Passage -
○ ○ ○ ○
Following the Attack, the Council seized the Dog, and issued the Destruction Order pursuant to the Dog and Cat Management Act 1995 (SA) (the Act) on the basis that the Dog was unduly dangerous, and had attacked a person or animal in circumstances constituting an offence under the Act. The Applicant subsequently sought a review of the Destruction Order.
The Applicant submitted that it was appropriate to set aside the Destruction Order and substitute that order with a Control (Dangerous Dog) Order.
The Applicant did not dispute that the Dog was involved in the attacks, however, suggested that due to the Dog’s young age, he was unduly influenced by another dog that lived with the Applicant, who could display aggressive behaviour on some occasions. The Applicant submitted that dogs follow a hierarchy, and that it was the influence of this other dog that caused the Dog to become involved in the attack. To remedy this, the Applicant suggested that she was able to arrange for the Dog to be rehomed.
The Applicant further submitted that, contrary to the Council’s assessment, the Dog was not unduly dangerous, and was able to interact with other people and other dogs in a socially acceptable manner. The Applicant called on witness evidence from a behavioural assessor who had prepared a report on the Dog following the attack in support of this submission. Whilst the witness stated the behaviour displayed by the Dog during the assessment could be classified as an ‘untrained play style’, the witness did note that, in her view, the dog was unduly dangerous.
In reply, the Council maintained that in all the circumstances, the correct and preferrable decision was to issue the Destruction Order. It submitted that given the nature of the harm suffered by the victim of the February 2023 attack, this attack alone was both severe and would constitute an offence against Section 44(2) the Act.
Further, the Council submitted evidence of previous incidents involving dogs owned by the Applicant dating back to 2017 to the Tribunal. In light of these previous incidents, the Council held that inadequate measures had been taken by the Applicant to prevent further attacks, considering the Dog’s repeated reoffending.
The Council obtained multiple witness statements in respect of each of the attacks. It submitted that, taken together, these witness statements created a strong inference that the Dog was the dog responsible for the attacks. Given each witness statement confirmed the severity and unprovoked nature of the attacks, the Council submitted that this supported a finding that the Dog is unduly dangerous.
○ ○ ○ ○
Dataset extract -
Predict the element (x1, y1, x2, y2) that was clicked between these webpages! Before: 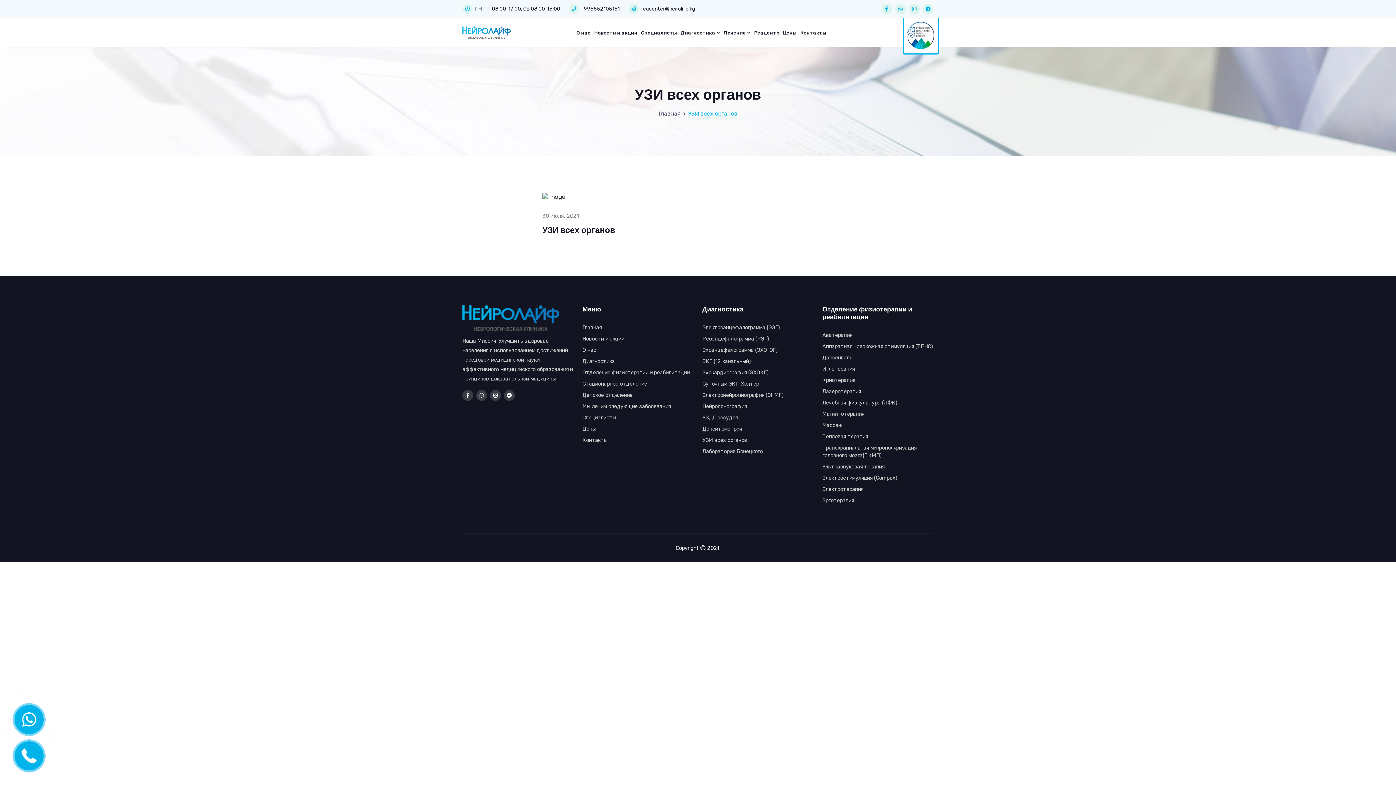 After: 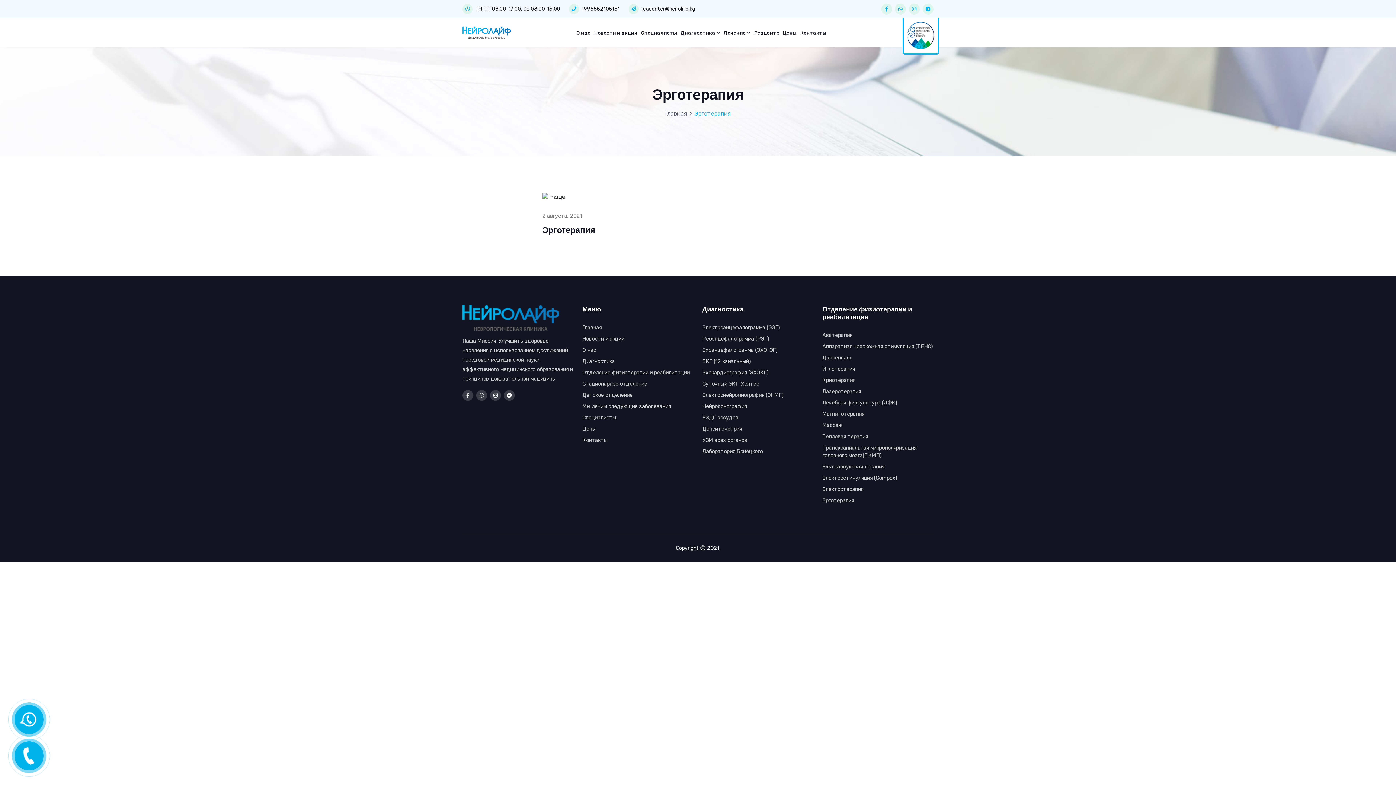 Action: bbox: (822, 497, 854, 504) label: Эрготерапия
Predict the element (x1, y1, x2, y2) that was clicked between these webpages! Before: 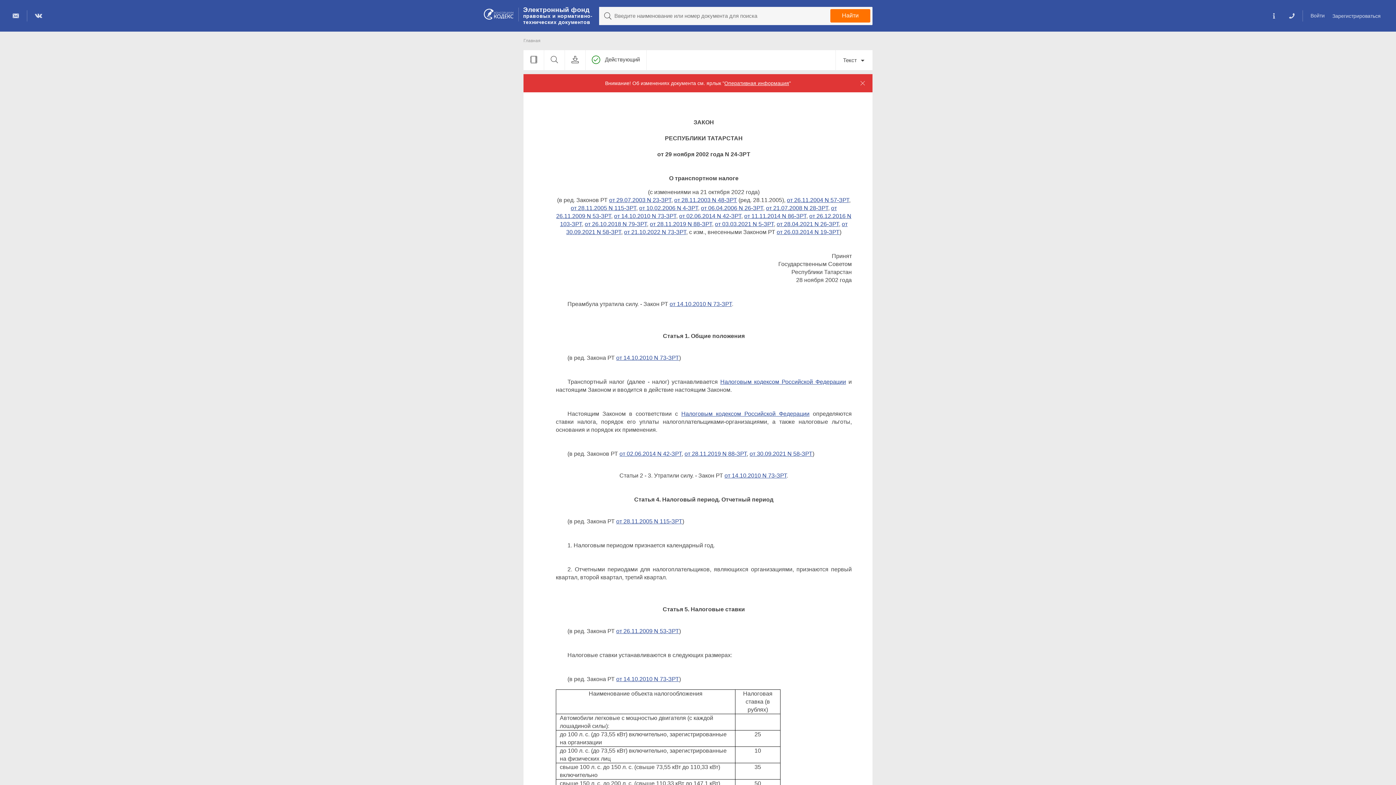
○ ○ ○ ○
Tasks to complete -
[1] Please quote the Destruction Order summary between "Following the Attack, the" and "(Dangerous Dog) Order.", inclusive.
[2] In the Destruction Order summary, what order did the Applicant want put in place of the Destruction Order?
[3] Carry on the summary of the Dog's Destruction Order review from its final sentence.

Answers for the tasks -
[1]
Following the Attack, the Council seized the Dog, and issued the Destruction Order pursuant to the Dog and Cat Management Act 1995 (SA) (the Act) on the basis that the Dog was unduly dangerous, and had attacked a person or animal in circumstances constituting an offence under the Act. The Applicant subsequently sought a review of the Destruction Order.
The Applicant submitted that it was appropriate to set aside the Destruction Order and substitute that order with a Control (Dangerous Dog) Order.

[2] A Control (Dangerous Dog) Order.

[3]
In affirming the Council’s decision to issue the Destruction Order, the Tribunal made a number of relevant observations in relation to the evidence. Firstly, the Tribunal noted that it was satisfied the Dog was, in fact, the dog involved in the December 2022 and February 2023 incidents, and was satisfied that each of these attacks was unprovoked. The Tribunal noted the severity of the injuries suffered by the victims of the attacks, drawing particular attention to the fact that one of the attacks caused harm severe enough to require an ambulance to be called. In light of these circumstances, the Tribunal was satisfied that the Council made the correct and preferable decision in issuing the Destruction Order in the first instance.
The Tribunal then turned to consider whether any events that occurred following the issuing of the Destruction Order would result in a different decision being made.
The Tribunal considered the Applicant’s evidence that the Dog was able to be rehomed. In doing so, the Tribunal noted that although rehoming was, in fact, possible, this did not change the fact that the Dog was unduly dangerous, nor the real risk that it could reoffend if it were to escape from its new home.
Accordingly, the Tribunal concluded that even in light of new evidence concerning a potential new home for the Dog, the Council’s decision to issue the Destruction Order remained the correct and preferable decision. Accordingly, the Tribunal affirmed the decision under review.
Take Home Messages
This case demonstrates that it will at time be appropriate for a Council to issue a Destruction Order in relation to a dog, even where that dog has no previous orders. Additionally, the antecedent history of the dog’s owner/s compliance with the requirements of the Act may be a relevant consideration. The legislative framework supports the issuing of a Destruction Order in cases where it is deemed necessary to protect the community from harm.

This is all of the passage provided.